Jambo, dear fellow humans!
As I promised, this is an update on how the travel preparations for Africa are going, together with some misguided remarks and whatnot.
I have decided to save the packing for the last night. We have plans to go out with some friends to celebrate this country getting rid of me again, and getting a rich guy and a hot girl in return. And although I, myself, am not actually a general manager of any sports team, this three-way trade between Finland, UK and Japan is a friggin’ steal for the land of lakes and drunken dudes, I’ll tell you this for free. So here’s the plan: the dinner starts around seven, probably ends around 22 hundred hours, then some drinks, maybe a shot or 4, a final sauna at the after party at Fab’s pad, after having watched the end of Gladiator with tears in my eyes, again, and I’ll be home at 5, which gives me a good three hours to pack my stuff and be at the airport by 6am, fresh as a baby’s behind. Martijn, that old horse thief, executed a similar strategy in high school and found himself hung over in Switzerland with no underwear, (aspirated initial h-sound)whatsoever, and carefully folded swimming trunks, so I’m looking forward to matching that.
If you’re deductive powers have not failed you, you may have noticed that I’m talking about a particular flight, ergo, I have bought some tickets. Unsurprisingly, flying to Africa cost like a bee-hotch, so I got my tickets for the 24th, which saved me quite a few doubloons. The downside, for those “glass is half-broken on the floor”-people, is that I have to wake up before most roosters of my time zone, and spend my X-mas alone at Heathrow airport… However, that gives my oodles of time for people-watching and most likely some interesting stories to share with you, if I ever go online again, that is. And if I don’t mistake a pair of ever-so seductive “cannons” or “long John’s” for my laptop.
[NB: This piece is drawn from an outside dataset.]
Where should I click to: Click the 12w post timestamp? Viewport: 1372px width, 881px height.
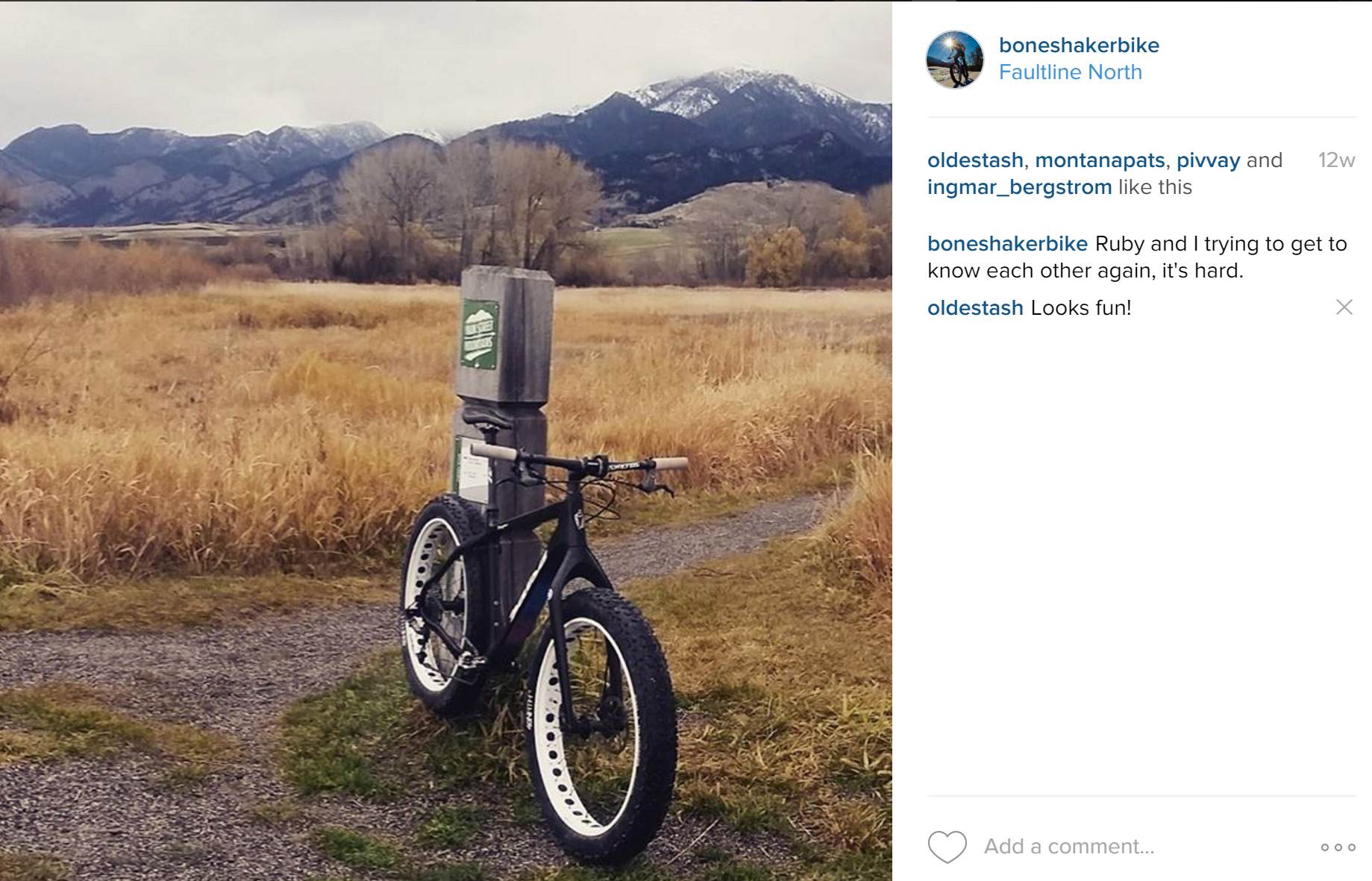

Once I get to Kenyatta airport the next morning I’ll be completely prepared to never see my luggage again, but either way, Jewelz, the ghetto fabulous tree-hugger, should be there waiting for me. If she’s not, it’s gonna be a hell of a blog post, but if she is, cool.
And here comes the cool part: for New Year’s we’re going to Zanzibar!! How you like them apples? And yes, some of you might have been there and so on, but it’s still sweet as hell for me so screw you guys! In order to get there we have to take a 13-hour bus ride to Dar-es-Salaam and then cross over (like Iverson) to the island with a ferry, but I firmly believe it’s going to be worth it.
THEN, once we get back from that little getaway, it looks like I’ll be climbing Mt. Kilimanjaro with Martijn. HmmmI should probably go jogging a couple of times before that.. Naaaw, bench press and biceps is all I’ll ever need to look like an ass globally.
So that’s it for now, my munchkins and jigglewigglers, keep on keepin’ on. (whatever that means)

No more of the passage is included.